Ela diz que o impacto é nos processos que já existem hoje e que o corte não deve aumentar o tamanho da fila. A Fenasps (Federação Nacional dos Sindicatos de Trabalhadores em Saúde, Trabalho, Previdência e Assistência Social), porém, discorda.
“Sem possibilidade de manter os empregados terceirizados, vigias e funcionários responsáveis pela higienização, algo tão fundamental nesse momento de pandemia, o serviço provavelmente irá fechar”, diz Viviane Peres, secretária de políticas sociais da entidade. “A demora na realização de perícias médicas e de avaliações sociais e do cumprimento de exigências aumentará a fila da concessão de benefícios.”
Fechamento de agências
Atualmente, o INSS tem cerca de 19 mil funcionários em 1.713 agências espalhadas pelo Brasil, estima a federação, que defende a contratação de mais 20 mil servidores concursados —não há concurso para o órgão desde 2015.
O corte feito por Bolsonaro não diz respeito a previsões de concursos, mas afeta o funcionamento das agências porque pode restringir a contratação de mão de obra terceirizada.
Com a tesourada do presidente, Peres diz que a manutenção das agências do INSS deve ser prejudicada e unidades podem até fechar.
Segundo a Fenasps, hoje já falta até água para servidores e segurados tomarem em algumas agências.
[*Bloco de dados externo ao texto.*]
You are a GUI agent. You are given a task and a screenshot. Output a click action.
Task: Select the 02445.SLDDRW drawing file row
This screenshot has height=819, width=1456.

Há unidades fechadas por não atenderem os protocolos sanitários contra a covid-19, afirma Peres. Peres defende a contratação de mais funcionários porque a concessão de benefícios como BPC (Benefício de Prestação Continuada) e auxílio-doença depende de avaliação presencial de um técnico, ou seja, não pode ser automatizada.
“É preciso ter investimento e ampliação de atendimento nas agências. Isso possibilita que o segurado que não consegue acessar o Meu INSS, não tem internet ou tem dificuldade em usá-la possa ser atendido presencialmente. Essa população tem buscado intermediários, muitas vezes pagando advogados para conseguir acessar”, declara. “Não somos contra a tecnologia, mas acreditamos no atendimento presencial.”
A Fenasps também critica o presidente do INSS, José Carlos Oliveira, por ainda não ter detalhado quais atividades serão afetadas pelos cortes.
Atendimento virtual também é prejudicado
Bramante destaca que o INSS tem investido mais em tecnologia, principalmente na pandemia, aumentando a oferta de serviços que podem ser acessados via celular e computadores.
Mas ela diz que os sistemas enfrentam instabilidade com frequência e, por isso, é importante investir no aprimoramento dos canais virtuais. “Se a Previdência não estivesse informatizada na pandemia, teríamos um problema catastrófico. Mas nunca é demais investir em tecnologia para melhorar os serviços disponibilizados aos segurados”, afirma.